Barrington looked at her steadily. "If you insist, I can at least hope for the best," he said, with a gravity that brought a faint color to the listener's cheek.
It was next day when Winston took his leave, and Maud Barrington stood beside him, as he put on his driving furs.
"You told me there was something you wished me to do, and, though it was difficult, it is done," she said. "My holding will be sown with wheat this spring."
Winston turned his head aside a moment, and apparently found it needful to fumble at the fastenings of the furs, while there was a curious expression in his eyes when he looked round again.
"Then," he said, with a little smile, "we are quits. That cancels any little obligation which may have existed."
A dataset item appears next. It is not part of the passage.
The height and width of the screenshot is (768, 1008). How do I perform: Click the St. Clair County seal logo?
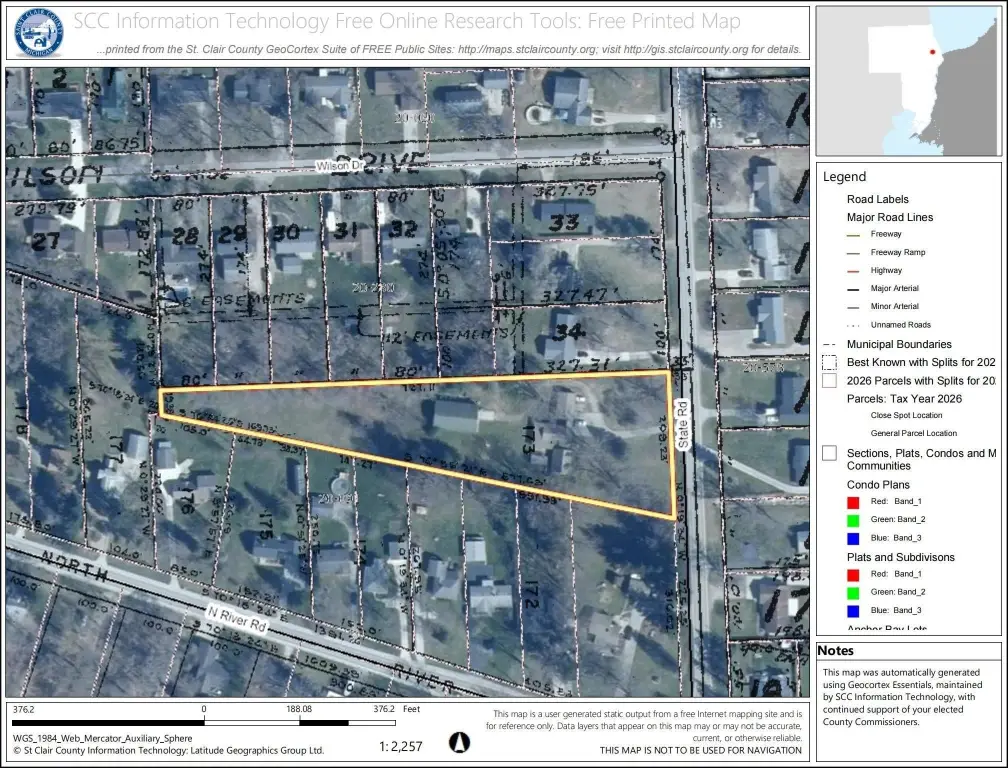tap(39, 32)
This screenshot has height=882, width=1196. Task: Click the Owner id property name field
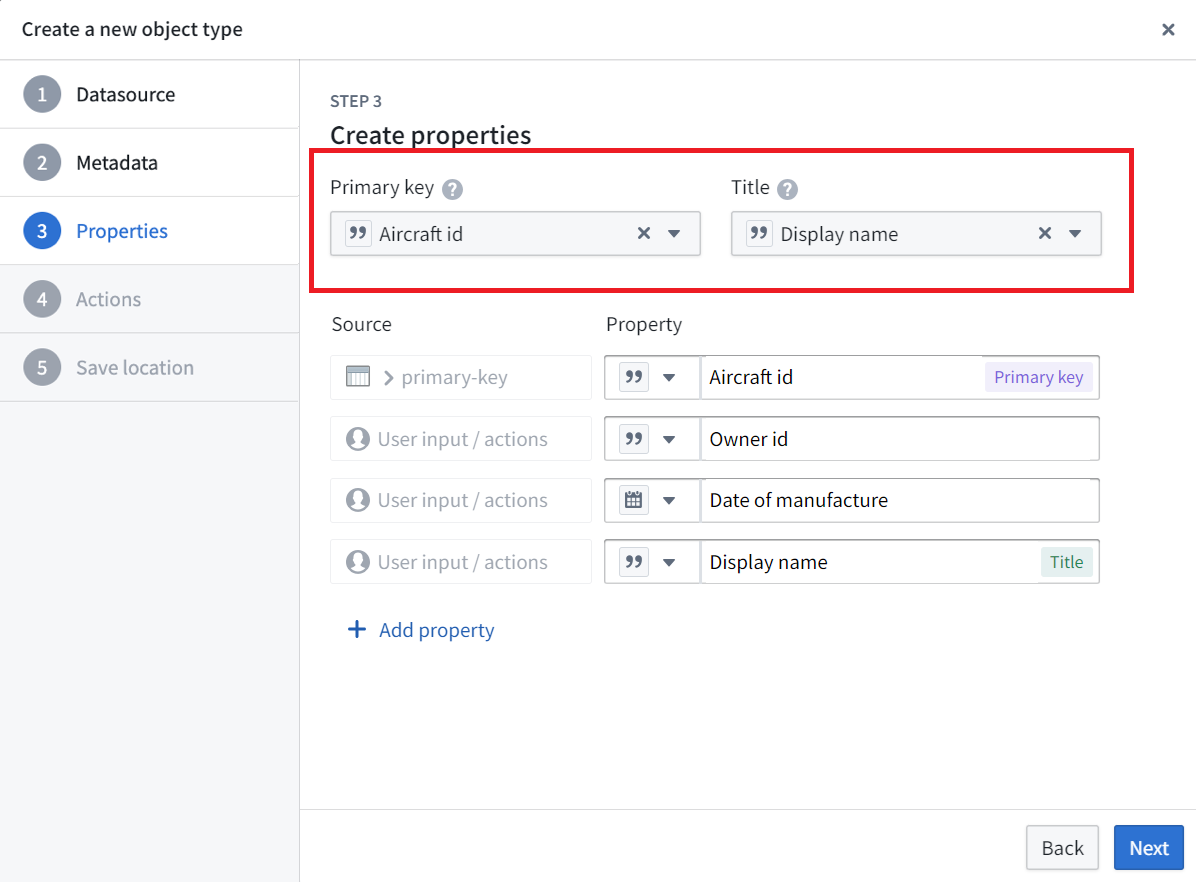900,439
He had gone in another minute, and Maud Barrington turned back into the stove-warmed room very quietly. Her lips were, however, somewhat closely set.
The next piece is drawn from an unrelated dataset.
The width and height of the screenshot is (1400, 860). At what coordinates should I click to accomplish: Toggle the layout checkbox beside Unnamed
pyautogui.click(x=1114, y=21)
Winter had fled back beyond the barrens to the lonely North at last, and though here and there a little slushy snow still lay soaking the black loam in a hollow, a warm wind swept the vast levels, when one morning Colonel Barrington rode with his niece and sister across the prairie. Spring comes suddenly in that region, and the frost-bleached sod was steaming under an effulgent sun, while in places a hardy flower peeped through. It was six hundred miles to the forests on the Rockies' eastern slope, and as far to the Athabascan pines, but it seemed to Maud Barrington that their resinous sweetness was in the glorious western wind, which awoke a musical sighing from the sea of rippling grass. It rolled away before her in billows of lustrous silver-gray, and had for sole boundary the first upward spring of the arch of cloudless blue, across which the vanguard of the feathered host pressed on, company by company, towards the Pole.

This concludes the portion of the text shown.